#### Assignment
Please copy each line of the records below that includes the word "Share".

*** Opening Dataset excerpts ***

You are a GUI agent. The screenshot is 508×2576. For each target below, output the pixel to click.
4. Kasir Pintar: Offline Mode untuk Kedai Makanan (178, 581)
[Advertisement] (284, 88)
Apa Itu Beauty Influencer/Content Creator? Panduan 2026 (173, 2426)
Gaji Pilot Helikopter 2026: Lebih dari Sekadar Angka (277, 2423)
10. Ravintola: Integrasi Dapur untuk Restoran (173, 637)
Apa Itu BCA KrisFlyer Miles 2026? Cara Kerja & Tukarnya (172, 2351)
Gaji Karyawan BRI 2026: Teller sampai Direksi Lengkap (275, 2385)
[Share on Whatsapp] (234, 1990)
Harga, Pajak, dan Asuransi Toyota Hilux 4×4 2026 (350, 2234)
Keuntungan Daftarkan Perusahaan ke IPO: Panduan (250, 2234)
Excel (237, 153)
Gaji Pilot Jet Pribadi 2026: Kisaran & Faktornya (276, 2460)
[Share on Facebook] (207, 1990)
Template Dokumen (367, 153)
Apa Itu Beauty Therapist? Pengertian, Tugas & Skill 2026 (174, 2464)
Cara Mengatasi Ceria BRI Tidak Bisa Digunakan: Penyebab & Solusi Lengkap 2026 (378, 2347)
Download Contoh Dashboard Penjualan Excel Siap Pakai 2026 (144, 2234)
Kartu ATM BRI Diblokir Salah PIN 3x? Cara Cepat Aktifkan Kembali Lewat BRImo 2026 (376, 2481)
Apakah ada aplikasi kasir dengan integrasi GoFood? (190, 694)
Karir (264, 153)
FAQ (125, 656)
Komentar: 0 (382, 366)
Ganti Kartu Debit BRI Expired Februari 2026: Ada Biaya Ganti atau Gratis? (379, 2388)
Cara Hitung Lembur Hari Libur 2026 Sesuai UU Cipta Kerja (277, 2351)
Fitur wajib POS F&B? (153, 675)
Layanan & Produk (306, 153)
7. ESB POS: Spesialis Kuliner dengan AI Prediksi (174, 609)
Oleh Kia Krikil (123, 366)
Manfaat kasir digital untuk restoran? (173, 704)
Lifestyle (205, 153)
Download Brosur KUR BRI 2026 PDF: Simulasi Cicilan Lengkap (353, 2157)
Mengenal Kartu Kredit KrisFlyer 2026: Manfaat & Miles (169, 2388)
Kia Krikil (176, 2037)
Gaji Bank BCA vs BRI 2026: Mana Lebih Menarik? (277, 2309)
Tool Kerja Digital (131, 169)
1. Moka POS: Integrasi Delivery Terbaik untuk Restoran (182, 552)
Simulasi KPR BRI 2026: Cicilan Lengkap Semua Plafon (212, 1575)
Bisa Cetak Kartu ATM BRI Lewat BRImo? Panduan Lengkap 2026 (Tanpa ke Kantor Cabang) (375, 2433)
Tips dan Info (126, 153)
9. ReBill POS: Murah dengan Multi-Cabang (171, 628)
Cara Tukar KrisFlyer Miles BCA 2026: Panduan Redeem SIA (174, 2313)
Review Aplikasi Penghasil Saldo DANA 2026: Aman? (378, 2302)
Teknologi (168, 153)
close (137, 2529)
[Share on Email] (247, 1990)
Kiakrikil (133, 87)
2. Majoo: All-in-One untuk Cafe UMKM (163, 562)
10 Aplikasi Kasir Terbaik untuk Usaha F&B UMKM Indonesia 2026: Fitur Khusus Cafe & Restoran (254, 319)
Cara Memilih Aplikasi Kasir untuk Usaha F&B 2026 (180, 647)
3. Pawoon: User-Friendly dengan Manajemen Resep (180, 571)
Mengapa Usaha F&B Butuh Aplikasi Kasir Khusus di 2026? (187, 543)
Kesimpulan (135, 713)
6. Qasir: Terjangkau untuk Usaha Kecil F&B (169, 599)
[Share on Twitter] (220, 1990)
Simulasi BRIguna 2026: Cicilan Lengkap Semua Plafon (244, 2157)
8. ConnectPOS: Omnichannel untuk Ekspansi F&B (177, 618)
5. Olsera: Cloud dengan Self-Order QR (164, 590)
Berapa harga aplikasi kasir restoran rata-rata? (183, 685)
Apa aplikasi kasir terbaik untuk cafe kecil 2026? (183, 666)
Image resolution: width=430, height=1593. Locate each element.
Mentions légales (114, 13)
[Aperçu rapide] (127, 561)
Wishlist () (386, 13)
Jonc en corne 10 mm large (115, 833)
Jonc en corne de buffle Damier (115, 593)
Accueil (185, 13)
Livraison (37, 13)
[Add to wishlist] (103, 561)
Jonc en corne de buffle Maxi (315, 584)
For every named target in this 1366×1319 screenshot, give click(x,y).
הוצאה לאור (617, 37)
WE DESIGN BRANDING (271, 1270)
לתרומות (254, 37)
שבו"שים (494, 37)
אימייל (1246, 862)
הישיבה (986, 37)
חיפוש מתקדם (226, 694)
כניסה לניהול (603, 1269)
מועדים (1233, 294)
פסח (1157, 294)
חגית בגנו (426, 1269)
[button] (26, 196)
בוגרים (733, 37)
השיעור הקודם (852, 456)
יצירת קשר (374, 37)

*** Closing Dataset excerpts ***

#### Your response
[Share on Whatsapp] (234, 1990)
[Share on Facebook] (207, 1990)
[Share on Email] (247, 1990)
[Share on Twitter] (220, 1990)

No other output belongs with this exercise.